**** ROWS

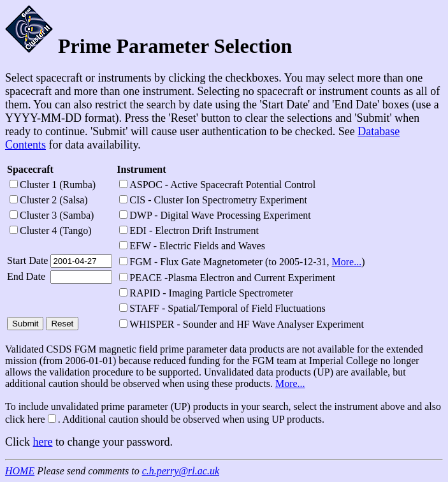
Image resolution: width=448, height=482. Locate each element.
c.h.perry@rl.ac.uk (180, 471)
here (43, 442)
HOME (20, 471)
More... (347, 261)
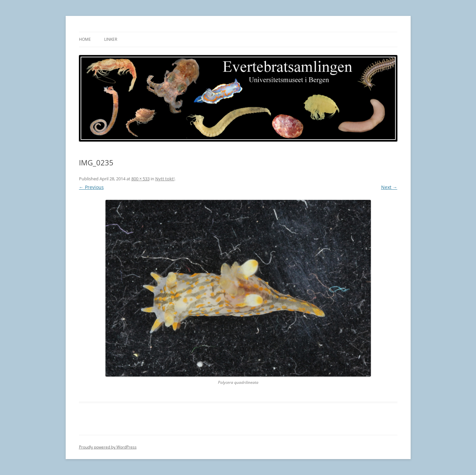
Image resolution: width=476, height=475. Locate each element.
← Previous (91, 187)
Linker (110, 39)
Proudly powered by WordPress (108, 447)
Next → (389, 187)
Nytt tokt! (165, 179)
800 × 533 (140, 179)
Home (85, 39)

********

• _WORK REQUIRED_:
Keep only the rows above that contain the string "Locate", and copy each one unchanged.

• _TASK RESPONSE_:
Image resolution: width=448, height=482. Locate each element.
Image resolution: width=476, height=475. Locate each element.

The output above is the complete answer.